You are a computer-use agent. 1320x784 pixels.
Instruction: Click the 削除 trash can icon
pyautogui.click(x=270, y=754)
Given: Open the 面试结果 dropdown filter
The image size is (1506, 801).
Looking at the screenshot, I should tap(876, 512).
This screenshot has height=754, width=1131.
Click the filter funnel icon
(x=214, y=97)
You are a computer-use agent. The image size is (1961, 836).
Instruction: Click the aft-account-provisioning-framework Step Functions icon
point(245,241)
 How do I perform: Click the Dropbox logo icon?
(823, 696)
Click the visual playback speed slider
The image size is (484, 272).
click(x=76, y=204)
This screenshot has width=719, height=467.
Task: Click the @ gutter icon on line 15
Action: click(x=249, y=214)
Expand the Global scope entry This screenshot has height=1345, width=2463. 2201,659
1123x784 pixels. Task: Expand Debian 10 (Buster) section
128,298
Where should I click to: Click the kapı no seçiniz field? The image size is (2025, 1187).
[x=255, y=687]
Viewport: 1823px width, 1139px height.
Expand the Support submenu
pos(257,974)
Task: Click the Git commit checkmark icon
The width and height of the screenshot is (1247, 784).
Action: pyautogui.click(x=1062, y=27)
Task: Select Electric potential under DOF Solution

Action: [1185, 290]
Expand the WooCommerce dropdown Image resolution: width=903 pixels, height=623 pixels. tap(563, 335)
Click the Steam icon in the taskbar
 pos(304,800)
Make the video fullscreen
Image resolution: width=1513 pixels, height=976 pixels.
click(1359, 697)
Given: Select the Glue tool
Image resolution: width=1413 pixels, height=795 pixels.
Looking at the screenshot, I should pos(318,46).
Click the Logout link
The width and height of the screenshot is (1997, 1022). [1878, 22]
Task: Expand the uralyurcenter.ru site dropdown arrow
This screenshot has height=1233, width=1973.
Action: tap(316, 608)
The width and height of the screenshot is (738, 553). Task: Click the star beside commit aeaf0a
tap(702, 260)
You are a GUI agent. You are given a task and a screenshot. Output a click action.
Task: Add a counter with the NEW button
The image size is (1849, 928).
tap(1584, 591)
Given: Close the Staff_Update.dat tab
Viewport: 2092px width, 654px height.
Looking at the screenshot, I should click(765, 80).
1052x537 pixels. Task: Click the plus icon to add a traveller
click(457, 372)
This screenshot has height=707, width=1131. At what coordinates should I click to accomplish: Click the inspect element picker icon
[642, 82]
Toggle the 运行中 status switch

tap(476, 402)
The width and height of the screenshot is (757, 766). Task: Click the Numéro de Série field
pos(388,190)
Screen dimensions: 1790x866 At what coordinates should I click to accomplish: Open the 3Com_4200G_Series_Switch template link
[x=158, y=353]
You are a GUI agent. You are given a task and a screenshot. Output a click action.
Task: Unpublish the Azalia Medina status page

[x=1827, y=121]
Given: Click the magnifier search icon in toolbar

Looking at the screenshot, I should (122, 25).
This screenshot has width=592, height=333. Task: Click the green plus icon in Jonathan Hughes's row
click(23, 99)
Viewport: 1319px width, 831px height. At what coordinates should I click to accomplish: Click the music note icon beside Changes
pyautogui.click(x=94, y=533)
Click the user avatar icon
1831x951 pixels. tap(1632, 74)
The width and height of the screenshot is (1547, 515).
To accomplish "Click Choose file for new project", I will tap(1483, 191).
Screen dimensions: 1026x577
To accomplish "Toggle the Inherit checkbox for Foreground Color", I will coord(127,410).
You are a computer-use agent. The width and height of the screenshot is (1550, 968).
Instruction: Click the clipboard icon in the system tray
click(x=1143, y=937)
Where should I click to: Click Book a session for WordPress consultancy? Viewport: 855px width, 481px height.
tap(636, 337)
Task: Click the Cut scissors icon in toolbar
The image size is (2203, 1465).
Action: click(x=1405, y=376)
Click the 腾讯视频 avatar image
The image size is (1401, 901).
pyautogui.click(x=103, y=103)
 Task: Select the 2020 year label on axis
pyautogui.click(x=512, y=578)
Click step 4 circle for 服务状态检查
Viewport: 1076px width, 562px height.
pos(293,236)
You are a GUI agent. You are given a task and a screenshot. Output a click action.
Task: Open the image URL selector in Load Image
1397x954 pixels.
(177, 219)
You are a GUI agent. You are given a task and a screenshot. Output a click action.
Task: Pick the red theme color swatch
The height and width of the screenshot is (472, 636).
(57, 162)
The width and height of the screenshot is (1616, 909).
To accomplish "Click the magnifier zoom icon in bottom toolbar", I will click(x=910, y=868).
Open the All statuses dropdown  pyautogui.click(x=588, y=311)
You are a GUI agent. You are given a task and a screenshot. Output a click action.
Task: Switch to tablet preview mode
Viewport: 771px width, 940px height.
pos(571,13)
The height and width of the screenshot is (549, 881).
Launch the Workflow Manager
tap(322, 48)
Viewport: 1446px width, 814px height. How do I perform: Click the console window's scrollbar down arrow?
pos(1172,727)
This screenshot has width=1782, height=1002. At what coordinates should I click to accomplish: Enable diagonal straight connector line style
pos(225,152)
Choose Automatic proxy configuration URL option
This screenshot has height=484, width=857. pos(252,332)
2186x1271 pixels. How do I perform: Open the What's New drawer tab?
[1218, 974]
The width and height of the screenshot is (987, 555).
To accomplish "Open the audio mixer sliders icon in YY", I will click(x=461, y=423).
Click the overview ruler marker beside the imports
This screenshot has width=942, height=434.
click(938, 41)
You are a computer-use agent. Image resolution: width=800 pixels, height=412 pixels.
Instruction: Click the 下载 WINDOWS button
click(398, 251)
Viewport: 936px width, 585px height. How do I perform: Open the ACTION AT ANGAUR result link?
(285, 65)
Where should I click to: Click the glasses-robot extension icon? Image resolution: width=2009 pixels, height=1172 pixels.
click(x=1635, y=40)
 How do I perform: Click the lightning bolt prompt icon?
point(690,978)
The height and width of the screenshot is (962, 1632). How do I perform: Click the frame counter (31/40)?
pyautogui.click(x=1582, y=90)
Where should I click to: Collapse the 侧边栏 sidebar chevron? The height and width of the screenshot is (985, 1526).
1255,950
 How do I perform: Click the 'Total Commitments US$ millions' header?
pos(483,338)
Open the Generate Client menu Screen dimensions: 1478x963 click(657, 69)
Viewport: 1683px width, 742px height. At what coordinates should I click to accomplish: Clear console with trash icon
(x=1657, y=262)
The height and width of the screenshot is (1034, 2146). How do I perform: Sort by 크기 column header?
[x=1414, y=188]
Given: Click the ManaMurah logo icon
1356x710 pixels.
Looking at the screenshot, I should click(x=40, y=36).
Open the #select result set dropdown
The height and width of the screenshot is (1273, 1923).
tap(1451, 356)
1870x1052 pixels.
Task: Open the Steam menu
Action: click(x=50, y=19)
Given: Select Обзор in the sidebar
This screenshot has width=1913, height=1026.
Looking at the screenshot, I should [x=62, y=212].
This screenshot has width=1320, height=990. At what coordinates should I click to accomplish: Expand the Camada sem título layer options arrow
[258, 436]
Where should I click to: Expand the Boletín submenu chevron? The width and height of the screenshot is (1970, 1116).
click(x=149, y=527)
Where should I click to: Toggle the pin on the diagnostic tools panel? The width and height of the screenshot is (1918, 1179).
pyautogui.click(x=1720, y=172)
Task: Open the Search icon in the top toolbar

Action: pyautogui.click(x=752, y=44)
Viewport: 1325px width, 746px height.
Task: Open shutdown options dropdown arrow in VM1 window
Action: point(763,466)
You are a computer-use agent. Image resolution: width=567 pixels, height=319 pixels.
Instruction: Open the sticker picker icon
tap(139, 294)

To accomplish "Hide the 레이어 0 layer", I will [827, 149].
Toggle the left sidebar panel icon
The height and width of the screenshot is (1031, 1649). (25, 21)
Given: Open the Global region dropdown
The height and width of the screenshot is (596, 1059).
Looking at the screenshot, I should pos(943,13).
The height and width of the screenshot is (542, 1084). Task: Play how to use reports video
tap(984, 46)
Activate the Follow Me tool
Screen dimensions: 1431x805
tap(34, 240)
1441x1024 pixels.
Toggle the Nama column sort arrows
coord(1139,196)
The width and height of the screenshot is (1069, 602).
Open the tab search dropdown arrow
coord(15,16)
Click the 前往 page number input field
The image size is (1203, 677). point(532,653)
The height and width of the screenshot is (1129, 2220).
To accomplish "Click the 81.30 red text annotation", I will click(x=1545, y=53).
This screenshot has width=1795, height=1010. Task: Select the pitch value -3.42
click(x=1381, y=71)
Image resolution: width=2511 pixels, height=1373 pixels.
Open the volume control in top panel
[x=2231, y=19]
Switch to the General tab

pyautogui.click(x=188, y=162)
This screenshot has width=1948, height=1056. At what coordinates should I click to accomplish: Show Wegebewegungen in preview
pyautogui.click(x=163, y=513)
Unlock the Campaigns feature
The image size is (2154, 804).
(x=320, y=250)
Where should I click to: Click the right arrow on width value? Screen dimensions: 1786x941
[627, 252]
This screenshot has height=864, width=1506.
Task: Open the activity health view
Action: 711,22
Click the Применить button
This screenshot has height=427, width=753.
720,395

=== TASK DETAILS ===
Look above and return each line of the records exactly, from the very first through the line with "This screenshot has height=754, width=1131.", both included.

=== ANSWER BOX ===
You are a computer-use agent. 1320x784 pixels.
Instruction: Click the 削除 trash can icon
pyautogui.click(x=270, y=754)
Given: Open the 面试结果 dropdown filter
The image size is (1506, 801).
Looking at the screenshot, I should tap(876, 512).
This screenshot has height=754, width=1131.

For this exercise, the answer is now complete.